### TASK ITEM
Pictures are to be omitted; everything else in the data must be transcribed exactly.

___ RECORDS PROVIDED

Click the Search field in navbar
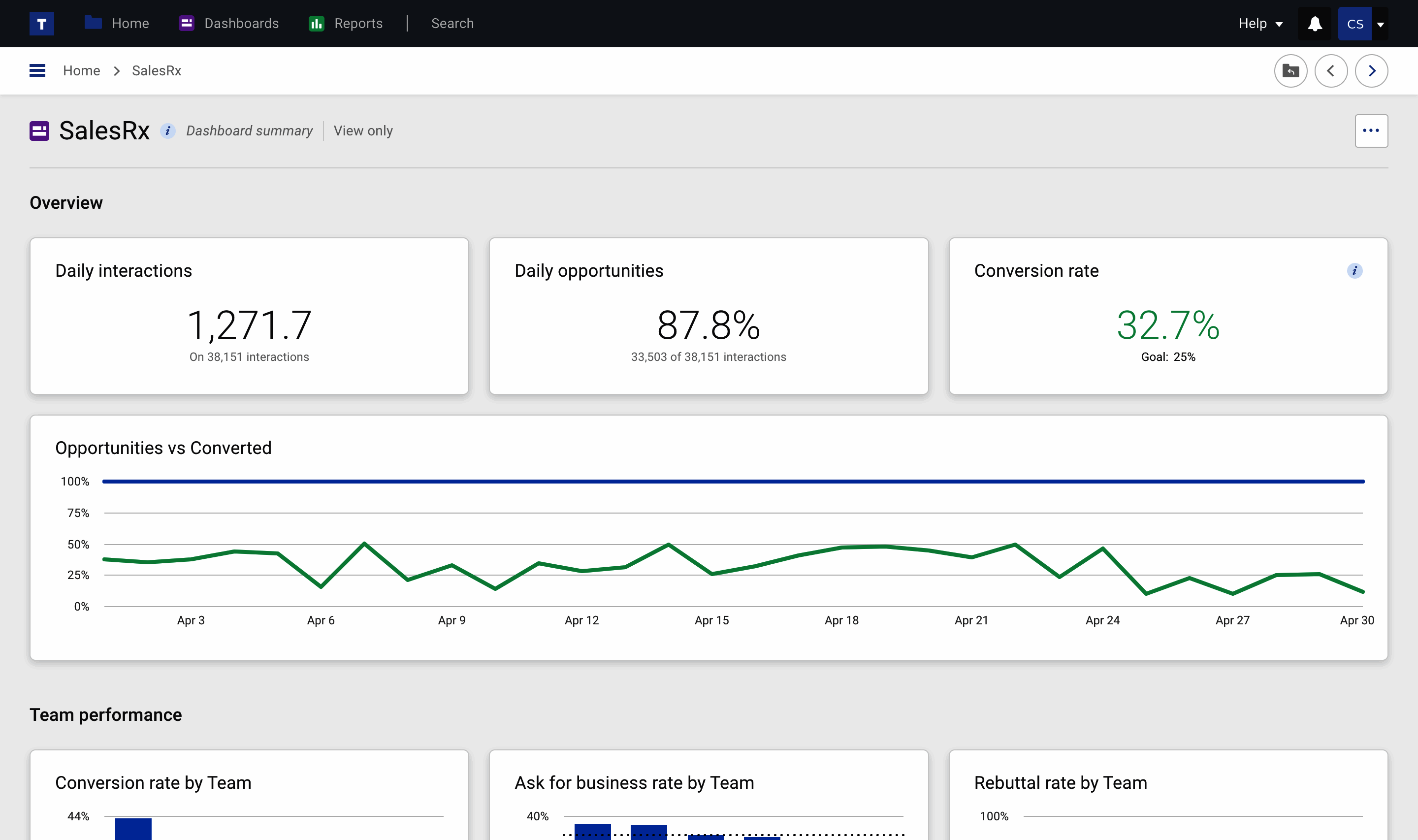 (x=452, y=24)
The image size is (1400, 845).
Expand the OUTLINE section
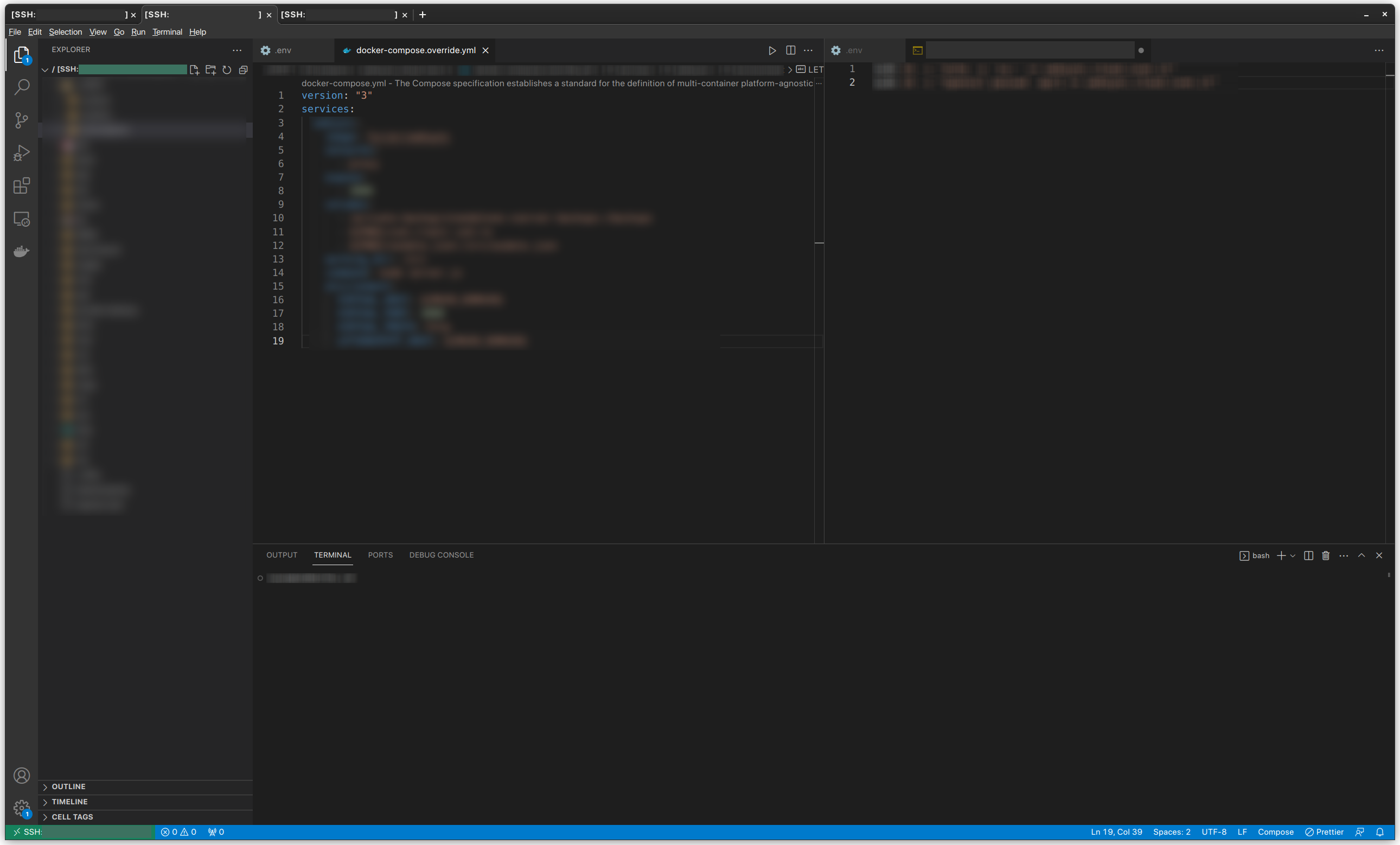click(68, 786)
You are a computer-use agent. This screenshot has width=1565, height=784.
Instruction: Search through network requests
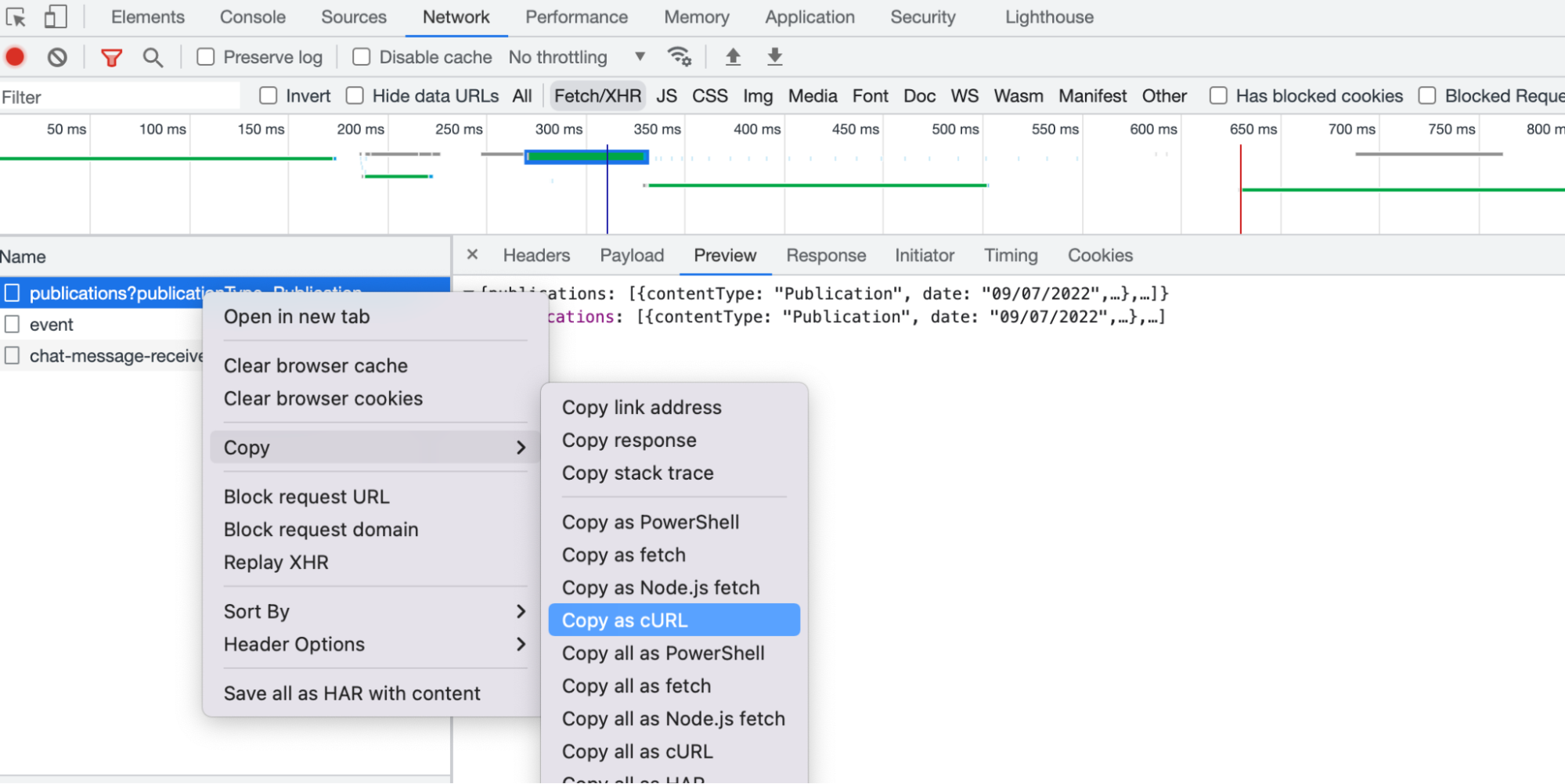click(153, 56)
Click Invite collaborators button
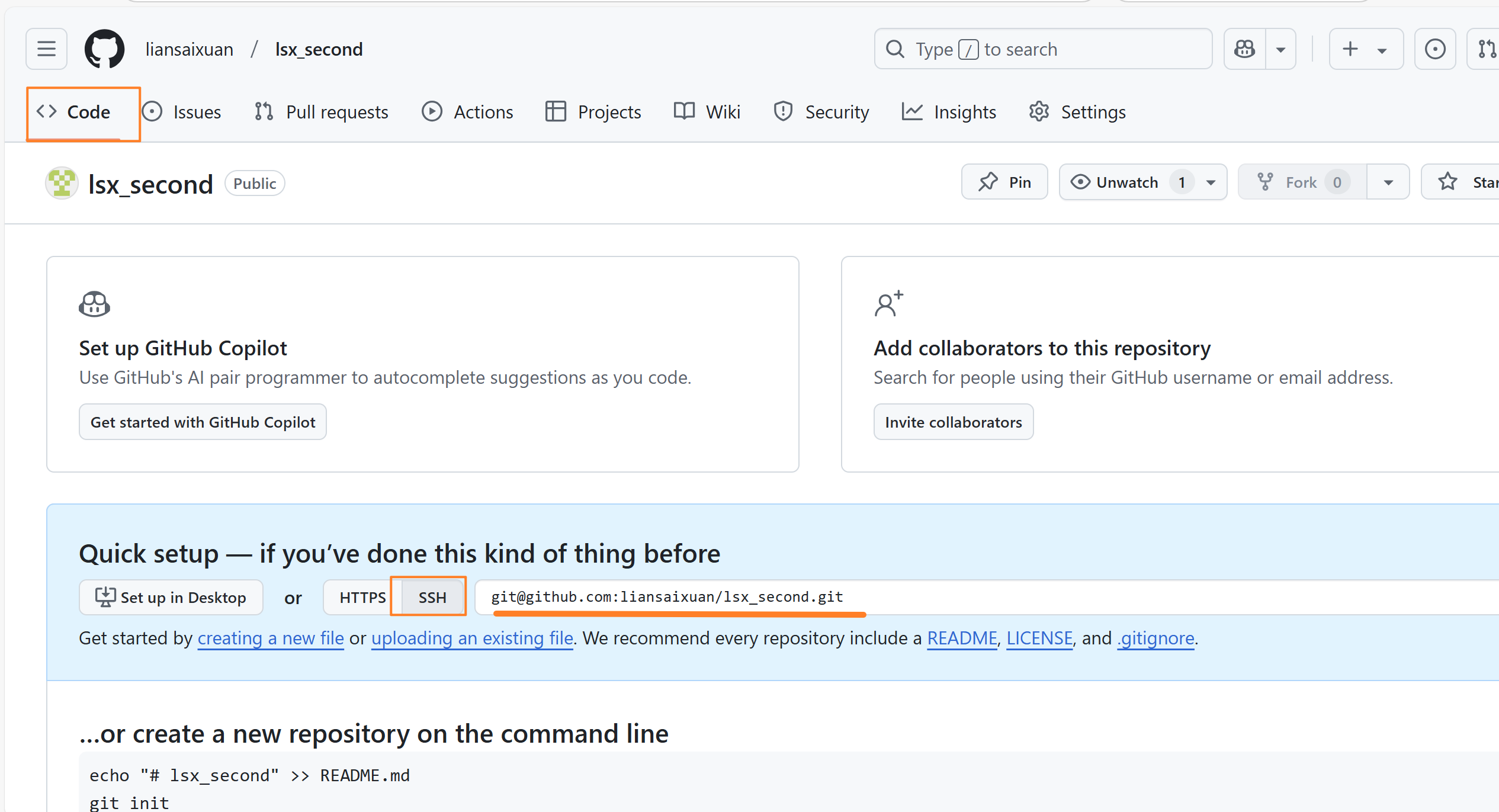Image resolution: width=1499 pixels, height=812 pixels. click(953, 422)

______

### EXERCISE OUTPUT
Click the Search field in navbar
 (x=452, y=24)
The image size is (1400, 845).
Expand the OUTLINE section
click(68, 786)
You are a computer-use agent. This screenshot has width=1565, height=784.
Instruction: Search through network requests
click(153, 56)
Click Invite collaborators button
Image resolution: width=1499 pixels, height=812 pixels. click(953, 422)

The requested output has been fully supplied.